Apart from the above-explained approach, researchers have also searched for the set of factors that are correlated with the number of users who perform a specific aggregated behavior. In the popularity prediction paradigm, requesting a video, reading a news article or reacting to a post in SNs are examples of users’ aggregated behaviors. The factors are listed in the following.
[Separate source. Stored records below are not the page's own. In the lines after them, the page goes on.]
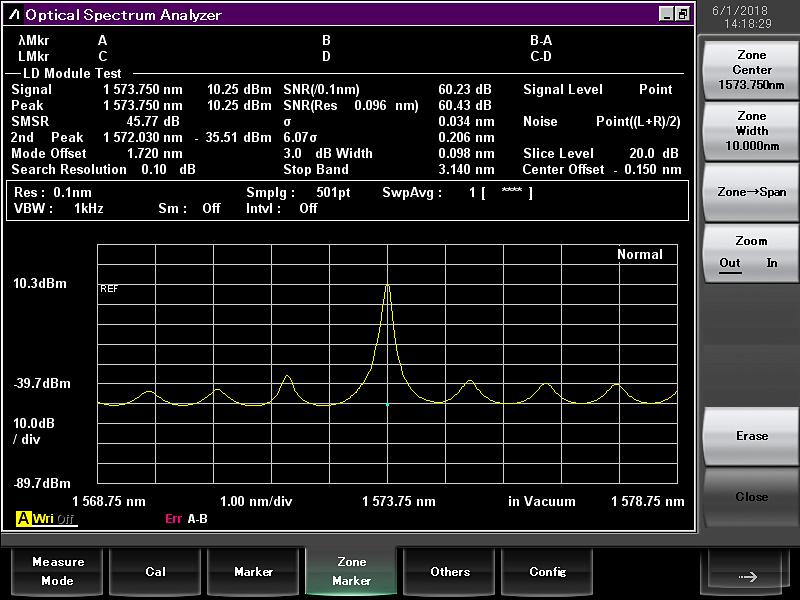Image resolution: width=800 pixels, height=600 pixels.
Task: Click the lock icon in title bar
Action: [682, 14]
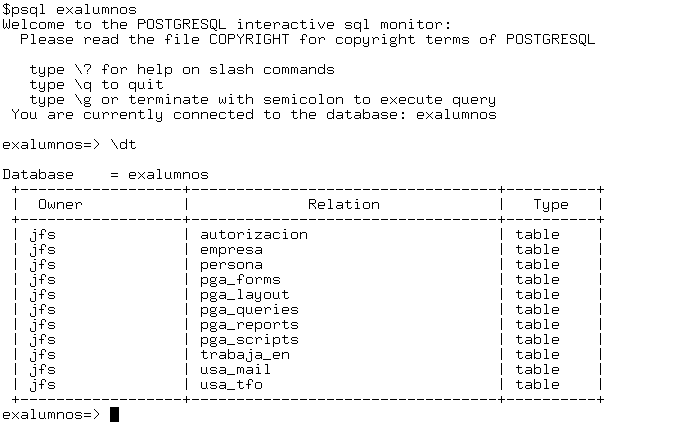Click the 'Type' column header

[551, 205]
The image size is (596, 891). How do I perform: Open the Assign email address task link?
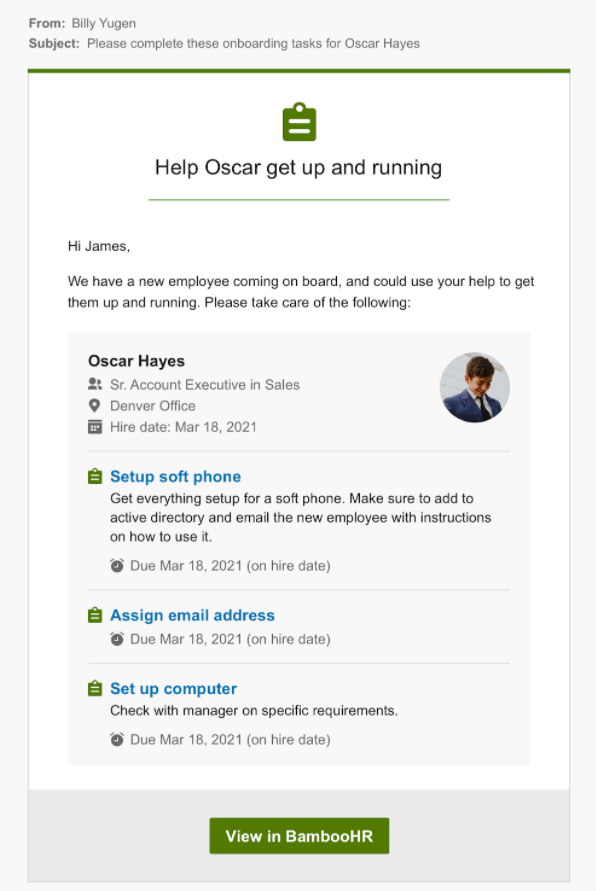[x=193, y=615]
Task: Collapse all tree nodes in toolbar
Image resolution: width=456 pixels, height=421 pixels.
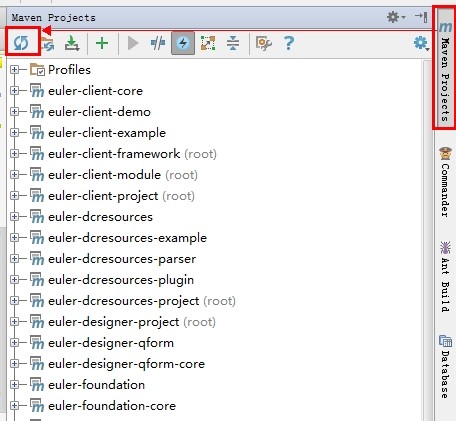Action: [233, 43]
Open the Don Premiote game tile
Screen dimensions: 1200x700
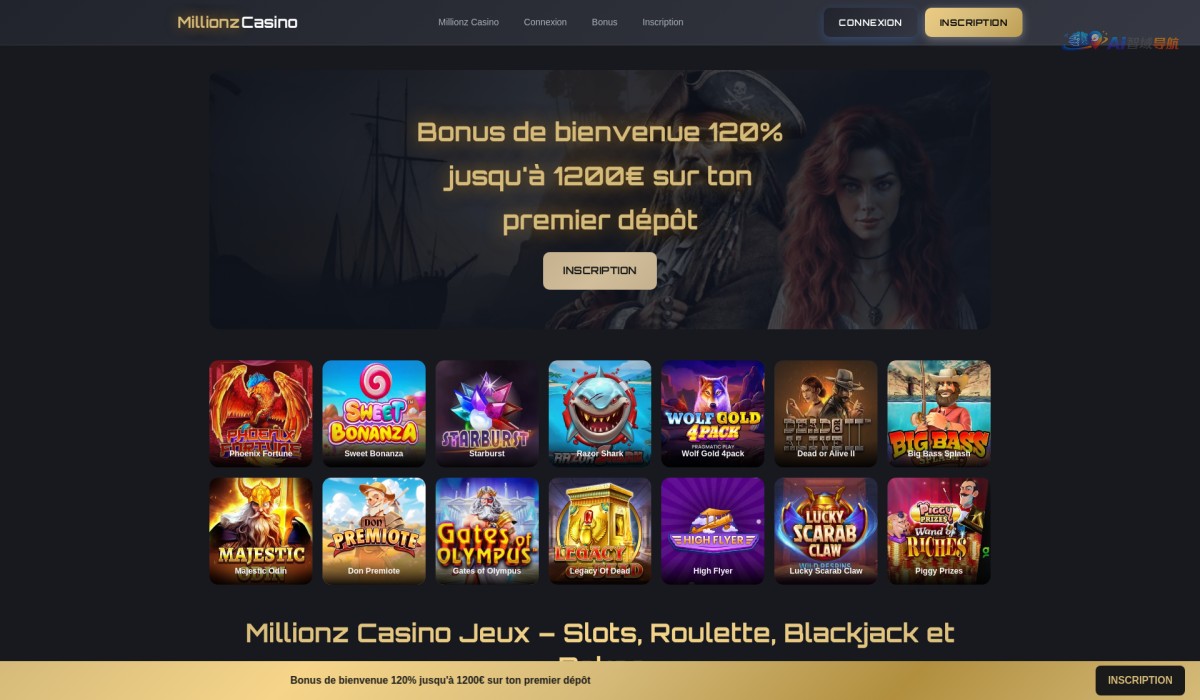point(374,531)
• The number of users who perform a specific aggregated behavior is correlated to the number of users who have performed this aggregated behavior in the past: There are a wide range of models that have been proposed to capture the correlation between number of users who have performed a particular aggregated behavior in the past and future. To take the discussed correlation into account, some of the proposed models exploit a regression-based technique. Szabo and Huberman (S-H model) [42], Multivariate Linear model (ML model) [43], Linear regression [115], Multivariate Radial Basis Functions model (MRBF model) [43] and constant growth [54] are some of the well-known C-PPMs that utilize regression-based models to correlate the number of users requesting a video in the future to the number of users who have requested the video till a specific time in the past.
Probabilistic based approaches are other well-known methods to capture the above- discussed correlations. To name some of the approaches, Wu et al. [116] developed a model based on Reservoir Computing (RC), which is a neural network technique, to capture the correlations. The authors observed that there is a high correlation between the number of users requesting a video in some definite time intervals in the past and future. Tan et al. [117] proposed a model based on Pure Birth Process, which is a
time-dependent Markov Chain model, to predict the accumulated future view count of online videos. As the final example, Zaman et al. [118] proposed a model based on Bayesian network to predict the popularity of Tweets.
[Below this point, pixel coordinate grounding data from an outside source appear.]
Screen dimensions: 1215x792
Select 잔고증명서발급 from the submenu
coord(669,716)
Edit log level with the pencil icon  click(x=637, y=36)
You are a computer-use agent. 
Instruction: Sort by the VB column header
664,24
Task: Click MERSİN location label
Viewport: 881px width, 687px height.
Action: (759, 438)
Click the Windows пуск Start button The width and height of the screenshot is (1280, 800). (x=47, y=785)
• The social networks and social relationships of users provide valuable informa- tion for foreseeing the aggregated behavior of users: One of the factors that has an undeniable impact on the popularity of an aggregated behavior amongst users is the social influence of other users. For example, the popularity of an online content (e.g. video) can grow because of recommending the content by users to their acquaintances. As a good illustrative example, Nwana et al. [119] developed a latent social approach to foresee popular contents in a campus network. The dataset that the authors used for evaluation contained YouTube traces in the University of Massachusetts. The authors utilized S-I model (which is a virus diffusion model) with latent parameters to capture user-user sharing probabilities. Moreover, it has been proved that there is a significant correlation between the social influence of the uploader (or the number of followers) of a video and the popularity of the uploaded video [120].
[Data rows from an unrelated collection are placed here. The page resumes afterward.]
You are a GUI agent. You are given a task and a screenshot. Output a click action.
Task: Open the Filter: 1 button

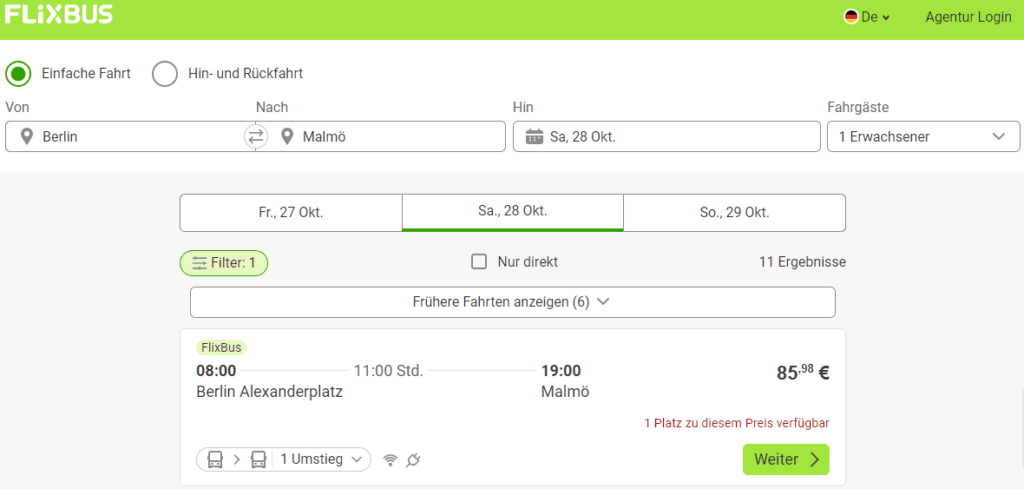pyautogui.click(x=224, y=263)
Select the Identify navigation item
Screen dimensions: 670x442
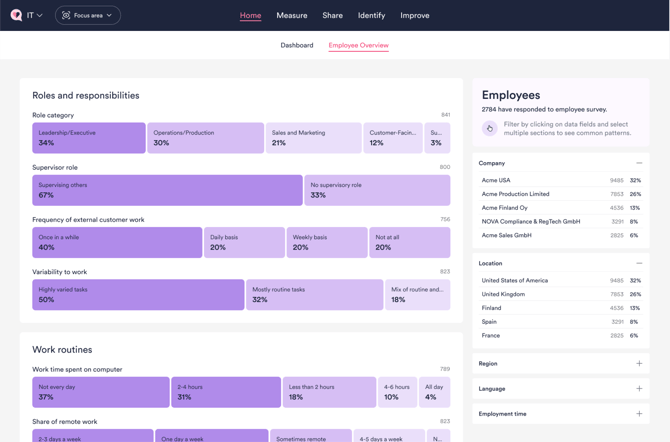[x=371, y=15]
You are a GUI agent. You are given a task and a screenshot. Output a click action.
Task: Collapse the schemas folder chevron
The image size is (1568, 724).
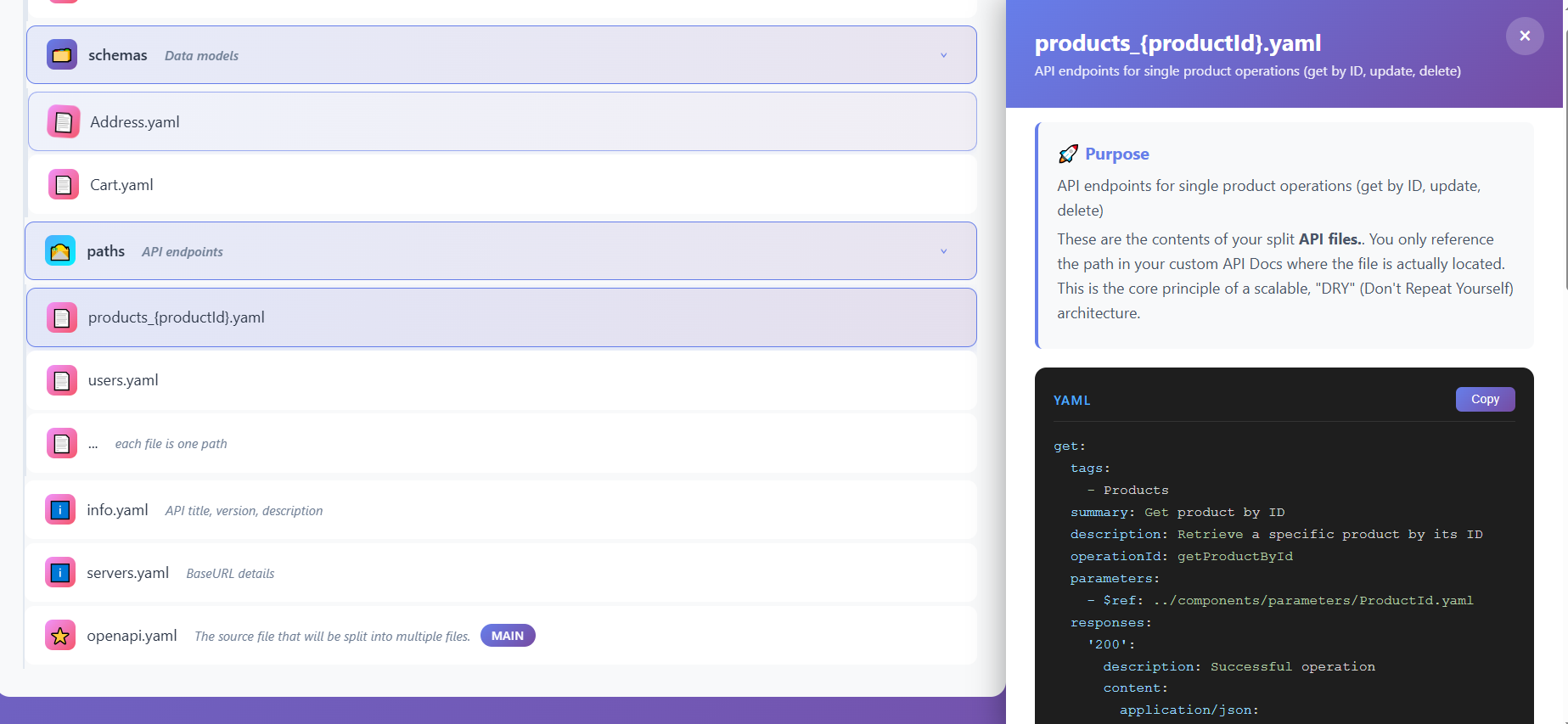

Social streams gathered from social networks, such as Twitter, can be used to foresee the sudden growth in the popularity of videos [121]. The streams can be exploited as an indicator of popular topics and also a criterion videos’ social prominence.
As the final example, Castillo et al. [122] proposed a method that utilizes the received early attention for news articles on social networks to forecast the total number of receive page views for that article on a news site.
• The content and topic of videos influence the decision of users about performing or not performing an aggregated behavior: Recent studies have shown that the genre and content of a video significantly affect the popularity of the video [123, 120]. Some genres are more popular than other genres and also in some periods of times some topics are more popular than other topics. For illustrations, Xie et al. [123] used image processing techniques to find those video that are related to two popular topics in YouTube in 2009, namely swine flu and Iran election. The authors showed that this information is much useful to predict the popularity of a new content.